Updated

The state of Alaska plans to aggressively market a 14.7 million-acre lease sale announced Thursday in hopes of attracting new oil and natural gas development on state lands and waters.

Acreage involved in the Oct. 26 sale is roughly the size of Massachusetts, Vermont and Connecticut combined, and includes 2 million acres in the Beaufort Sea. There are also leases adjacent to the federally controlled Arctic National Wildlife Refuge and the National Petroleum Reserve-Alaska.

Congress would have to allow drilling in areas such as the refuge, but Alaska's Department of Natural Resources said developers drilling on nearby state leases could draw untapped oil from beneath the federal lands.

Such lease sales aren't new and have drawn mixed interest in recent years.

Still the state is making an effort to encourage development on its lands, while pushing for more drilling on federal lands to increase domestic oil and gas production and help meet Gov.

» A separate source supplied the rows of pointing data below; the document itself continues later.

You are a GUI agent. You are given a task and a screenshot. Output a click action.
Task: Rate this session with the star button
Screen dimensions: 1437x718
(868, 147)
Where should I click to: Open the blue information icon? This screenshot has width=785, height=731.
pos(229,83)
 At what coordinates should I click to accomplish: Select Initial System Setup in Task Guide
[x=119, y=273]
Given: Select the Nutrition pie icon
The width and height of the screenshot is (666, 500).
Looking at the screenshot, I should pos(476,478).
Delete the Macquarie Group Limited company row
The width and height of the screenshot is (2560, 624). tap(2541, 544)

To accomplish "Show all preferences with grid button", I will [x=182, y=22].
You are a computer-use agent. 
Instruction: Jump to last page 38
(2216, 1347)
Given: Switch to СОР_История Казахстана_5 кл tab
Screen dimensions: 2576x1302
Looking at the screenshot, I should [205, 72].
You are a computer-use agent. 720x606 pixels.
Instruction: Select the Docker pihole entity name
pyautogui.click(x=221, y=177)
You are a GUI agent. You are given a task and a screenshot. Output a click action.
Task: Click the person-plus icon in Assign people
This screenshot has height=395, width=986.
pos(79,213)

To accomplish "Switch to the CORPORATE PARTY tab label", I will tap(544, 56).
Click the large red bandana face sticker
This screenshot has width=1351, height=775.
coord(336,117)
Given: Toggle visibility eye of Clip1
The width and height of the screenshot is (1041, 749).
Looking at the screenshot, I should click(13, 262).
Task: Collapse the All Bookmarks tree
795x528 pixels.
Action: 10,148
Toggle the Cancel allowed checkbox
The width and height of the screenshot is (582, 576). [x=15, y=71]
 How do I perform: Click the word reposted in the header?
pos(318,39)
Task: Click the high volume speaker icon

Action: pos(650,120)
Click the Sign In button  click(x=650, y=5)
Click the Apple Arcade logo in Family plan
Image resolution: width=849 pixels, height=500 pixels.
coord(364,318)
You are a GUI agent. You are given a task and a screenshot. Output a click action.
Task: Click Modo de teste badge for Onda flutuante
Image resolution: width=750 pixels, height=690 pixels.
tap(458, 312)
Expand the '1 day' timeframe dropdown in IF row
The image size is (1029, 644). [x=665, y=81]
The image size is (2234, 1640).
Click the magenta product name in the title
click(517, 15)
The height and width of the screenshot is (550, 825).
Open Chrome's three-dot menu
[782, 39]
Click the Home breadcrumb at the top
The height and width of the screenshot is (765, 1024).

Sean Parnell's audacious goal of boosting oil flow through the trans-Alaska pipeline to 1 million barrels a day within the decade.

Oil production in the state has been declining, and the average flow rate through the pipeline so far this year is about 596,400 barrels a day. The pipeline carries at least 10 percent of the nation's crude oil production, on average.

The upcoming sale was announced by Dan Sullivan, commissioner of the state Department of Natural Resources.

The department described the oil potential in the lease sale as enormous. For example, it cited an analysis that estimated roughly three to six billion barrels of undiscovered, technically recoverable oil, and 24 to 44 trillion cubic feet of natural gas on state and Alaska Native-owned lands between the petroleum reserve and the wildlife refuge.

Lt. Gov. Mead Treadwell said the Republican governor is trying to force the issue of developing in places such as the refuge in ways that other governors haven't.

U.S. Sen. Mark Begich, D-Alaska, said he was pleased the state is doing "its share to get our oil and gas resources developed, bringing energy security and jobs to Alaskans and across the country."

He said he will keep working with the rest of the state's congressional delegation to remove federal roadblocks to development in Alaska and keep pressing the Obama administration to follow through on commitments for energy development in Alaska.